* **WHAT YOU HAVE TO DO**
Could you please count how many lines in the data below hold the string "arrow"? Reply with only the number.

○ ○ ○

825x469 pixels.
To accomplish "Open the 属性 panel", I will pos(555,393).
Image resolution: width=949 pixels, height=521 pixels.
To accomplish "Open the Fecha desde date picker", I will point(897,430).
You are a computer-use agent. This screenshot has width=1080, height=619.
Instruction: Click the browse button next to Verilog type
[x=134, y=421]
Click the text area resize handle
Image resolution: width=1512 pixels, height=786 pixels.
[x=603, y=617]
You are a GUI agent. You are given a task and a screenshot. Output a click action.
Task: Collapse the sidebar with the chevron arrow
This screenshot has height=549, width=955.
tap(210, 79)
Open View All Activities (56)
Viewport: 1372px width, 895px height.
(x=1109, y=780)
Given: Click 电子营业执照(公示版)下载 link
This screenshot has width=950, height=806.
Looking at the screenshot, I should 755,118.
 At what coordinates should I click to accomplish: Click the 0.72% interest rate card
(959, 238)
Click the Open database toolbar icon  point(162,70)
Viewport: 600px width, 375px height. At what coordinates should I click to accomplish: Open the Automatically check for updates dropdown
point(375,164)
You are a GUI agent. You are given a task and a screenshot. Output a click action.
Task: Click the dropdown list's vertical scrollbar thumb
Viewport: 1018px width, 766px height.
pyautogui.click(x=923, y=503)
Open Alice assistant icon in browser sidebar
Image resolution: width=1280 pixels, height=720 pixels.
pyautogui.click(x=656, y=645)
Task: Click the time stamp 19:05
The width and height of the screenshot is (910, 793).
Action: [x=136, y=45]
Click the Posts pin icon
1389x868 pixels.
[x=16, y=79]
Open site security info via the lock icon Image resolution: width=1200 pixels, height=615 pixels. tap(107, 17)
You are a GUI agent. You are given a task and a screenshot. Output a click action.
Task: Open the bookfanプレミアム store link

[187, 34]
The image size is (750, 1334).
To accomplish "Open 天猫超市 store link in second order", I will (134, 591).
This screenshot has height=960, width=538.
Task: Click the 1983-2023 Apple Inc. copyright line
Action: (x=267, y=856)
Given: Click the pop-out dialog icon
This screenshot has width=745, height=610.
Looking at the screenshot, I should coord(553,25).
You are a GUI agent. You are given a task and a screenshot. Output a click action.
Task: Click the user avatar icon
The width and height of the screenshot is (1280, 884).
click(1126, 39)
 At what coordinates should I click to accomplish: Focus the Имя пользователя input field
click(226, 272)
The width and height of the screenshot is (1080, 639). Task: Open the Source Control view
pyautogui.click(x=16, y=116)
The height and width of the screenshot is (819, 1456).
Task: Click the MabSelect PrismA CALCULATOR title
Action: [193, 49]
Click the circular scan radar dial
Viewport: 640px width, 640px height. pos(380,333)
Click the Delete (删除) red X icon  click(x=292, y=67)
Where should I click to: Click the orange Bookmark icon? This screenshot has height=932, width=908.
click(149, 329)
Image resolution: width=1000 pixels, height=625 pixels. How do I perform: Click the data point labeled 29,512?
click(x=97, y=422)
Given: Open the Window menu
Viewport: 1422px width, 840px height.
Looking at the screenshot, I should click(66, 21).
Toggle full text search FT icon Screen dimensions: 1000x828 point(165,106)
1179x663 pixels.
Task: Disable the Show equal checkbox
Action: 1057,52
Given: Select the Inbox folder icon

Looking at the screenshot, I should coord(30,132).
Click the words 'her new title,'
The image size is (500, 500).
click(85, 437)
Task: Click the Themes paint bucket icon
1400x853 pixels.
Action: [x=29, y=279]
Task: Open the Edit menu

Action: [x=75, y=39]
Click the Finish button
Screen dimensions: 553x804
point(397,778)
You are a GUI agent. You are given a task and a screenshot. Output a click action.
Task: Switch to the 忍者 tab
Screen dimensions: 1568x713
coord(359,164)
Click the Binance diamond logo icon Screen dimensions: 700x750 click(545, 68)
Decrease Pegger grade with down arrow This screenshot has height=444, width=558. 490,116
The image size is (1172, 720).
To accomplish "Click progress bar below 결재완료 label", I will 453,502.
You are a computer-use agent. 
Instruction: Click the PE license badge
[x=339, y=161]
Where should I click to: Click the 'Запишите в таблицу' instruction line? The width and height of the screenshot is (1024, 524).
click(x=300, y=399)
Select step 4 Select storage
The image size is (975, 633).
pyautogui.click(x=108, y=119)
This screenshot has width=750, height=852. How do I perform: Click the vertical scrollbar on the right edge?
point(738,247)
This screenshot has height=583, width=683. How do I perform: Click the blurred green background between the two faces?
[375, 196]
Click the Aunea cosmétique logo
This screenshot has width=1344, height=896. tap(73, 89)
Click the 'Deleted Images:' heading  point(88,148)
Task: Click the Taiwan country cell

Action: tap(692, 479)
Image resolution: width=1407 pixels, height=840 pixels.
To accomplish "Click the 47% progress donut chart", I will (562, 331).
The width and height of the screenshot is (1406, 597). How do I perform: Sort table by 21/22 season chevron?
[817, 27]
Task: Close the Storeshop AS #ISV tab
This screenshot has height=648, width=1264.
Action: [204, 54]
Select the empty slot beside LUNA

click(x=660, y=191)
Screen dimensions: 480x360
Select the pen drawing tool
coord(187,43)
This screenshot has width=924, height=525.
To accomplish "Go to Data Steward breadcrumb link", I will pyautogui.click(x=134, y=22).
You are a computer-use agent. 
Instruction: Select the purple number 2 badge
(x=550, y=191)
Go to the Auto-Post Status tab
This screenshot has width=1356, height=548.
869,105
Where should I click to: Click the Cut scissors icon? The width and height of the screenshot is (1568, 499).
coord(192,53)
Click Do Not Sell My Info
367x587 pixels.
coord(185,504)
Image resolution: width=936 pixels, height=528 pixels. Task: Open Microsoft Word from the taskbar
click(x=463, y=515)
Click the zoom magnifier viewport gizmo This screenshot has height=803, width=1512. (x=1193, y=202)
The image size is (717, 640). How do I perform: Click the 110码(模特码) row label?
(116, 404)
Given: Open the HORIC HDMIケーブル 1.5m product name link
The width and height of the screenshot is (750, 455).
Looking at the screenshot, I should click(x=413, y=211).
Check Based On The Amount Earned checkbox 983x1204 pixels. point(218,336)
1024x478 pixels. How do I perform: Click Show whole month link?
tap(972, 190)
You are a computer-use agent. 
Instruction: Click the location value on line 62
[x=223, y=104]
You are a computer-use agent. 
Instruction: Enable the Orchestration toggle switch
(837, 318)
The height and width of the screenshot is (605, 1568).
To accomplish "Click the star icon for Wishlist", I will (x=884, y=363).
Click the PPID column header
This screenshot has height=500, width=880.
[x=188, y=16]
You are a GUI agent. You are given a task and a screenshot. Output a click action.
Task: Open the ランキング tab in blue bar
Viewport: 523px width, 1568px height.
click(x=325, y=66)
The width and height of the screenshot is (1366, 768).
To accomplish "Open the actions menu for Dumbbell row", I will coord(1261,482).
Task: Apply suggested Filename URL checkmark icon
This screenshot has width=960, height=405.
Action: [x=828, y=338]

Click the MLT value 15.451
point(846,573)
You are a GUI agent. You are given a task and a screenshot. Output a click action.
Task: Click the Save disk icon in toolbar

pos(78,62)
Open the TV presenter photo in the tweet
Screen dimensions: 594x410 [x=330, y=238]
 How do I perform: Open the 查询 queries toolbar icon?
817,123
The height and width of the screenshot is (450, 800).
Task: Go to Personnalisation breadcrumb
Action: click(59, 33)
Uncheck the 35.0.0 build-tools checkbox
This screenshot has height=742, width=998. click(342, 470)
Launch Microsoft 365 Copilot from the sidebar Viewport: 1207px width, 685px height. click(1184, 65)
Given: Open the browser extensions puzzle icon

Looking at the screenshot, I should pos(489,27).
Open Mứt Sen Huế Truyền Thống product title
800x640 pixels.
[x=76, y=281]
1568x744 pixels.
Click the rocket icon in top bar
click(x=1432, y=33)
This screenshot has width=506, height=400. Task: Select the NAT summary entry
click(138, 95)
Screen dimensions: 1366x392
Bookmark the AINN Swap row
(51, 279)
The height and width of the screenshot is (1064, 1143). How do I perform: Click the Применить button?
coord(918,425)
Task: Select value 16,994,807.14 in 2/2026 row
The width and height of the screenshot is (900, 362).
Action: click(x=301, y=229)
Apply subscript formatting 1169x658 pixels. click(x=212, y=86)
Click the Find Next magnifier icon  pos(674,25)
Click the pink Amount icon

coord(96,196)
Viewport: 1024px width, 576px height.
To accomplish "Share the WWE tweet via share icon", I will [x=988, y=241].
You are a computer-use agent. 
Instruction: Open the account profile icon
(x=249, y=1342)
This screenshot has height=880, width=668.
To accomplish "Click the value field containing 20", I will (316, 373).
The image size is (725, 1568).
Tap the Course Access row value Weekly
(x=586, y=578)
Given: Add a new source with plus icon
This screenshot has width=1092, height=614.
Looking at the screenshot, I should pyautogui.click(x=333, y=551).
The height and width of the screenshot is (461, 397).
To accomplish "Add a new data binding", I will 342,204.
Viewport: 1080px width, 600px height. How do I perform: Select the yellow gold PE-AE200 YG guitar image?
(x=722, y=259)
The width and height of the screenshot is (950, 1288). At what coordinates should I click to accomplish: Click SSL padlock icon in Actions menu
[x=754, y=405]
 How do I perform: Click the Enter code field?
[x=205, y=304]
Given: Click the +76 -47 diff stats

○ ○ ○

* **RESPONSE AREA**
2